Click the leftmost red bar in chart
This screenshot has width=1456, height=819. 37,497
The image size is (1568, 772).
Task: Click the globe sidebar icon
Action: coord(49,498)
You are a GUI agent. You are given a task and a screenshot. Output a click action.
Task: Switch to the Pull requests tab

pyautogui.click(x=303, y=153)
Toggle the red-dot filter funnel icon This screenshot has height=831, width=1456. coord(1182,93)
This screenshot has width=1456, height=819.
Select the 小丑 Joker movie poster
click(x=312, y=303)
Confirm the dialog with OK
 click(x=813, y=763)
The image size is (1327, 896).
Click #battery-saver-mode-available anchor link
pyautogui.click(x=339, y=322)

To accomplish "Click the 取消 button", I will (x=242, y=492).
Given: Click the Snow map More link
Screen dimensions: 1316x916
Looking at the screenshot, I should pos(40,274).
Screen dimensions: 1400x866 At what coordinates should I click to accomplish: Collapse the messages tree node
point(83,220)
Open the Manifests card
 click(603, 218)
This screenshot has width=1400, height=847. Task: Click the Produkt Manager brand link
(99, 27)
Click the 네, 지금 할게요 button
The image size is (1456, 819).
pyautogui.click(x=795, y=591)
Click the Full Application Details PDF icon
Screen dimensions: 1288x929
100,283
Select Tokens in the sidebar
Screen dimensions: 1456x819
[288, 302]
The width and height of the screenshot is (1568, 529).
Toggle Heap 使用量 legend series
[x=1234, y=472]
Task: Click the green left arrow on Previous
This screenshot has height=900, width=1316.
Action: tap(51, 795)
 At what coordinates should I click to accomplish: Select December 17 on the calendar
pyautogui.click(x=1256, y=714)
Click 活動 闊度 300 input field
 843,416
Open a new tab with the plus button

#### Exercise brief
After locating the line with "Click 活動 闊度 300 input field", please repeat it and every line after it exactly, through the end of the data above.

#### Task response
Click 活動 闊度 300 input field
 843,416
Open a new tab with the plus button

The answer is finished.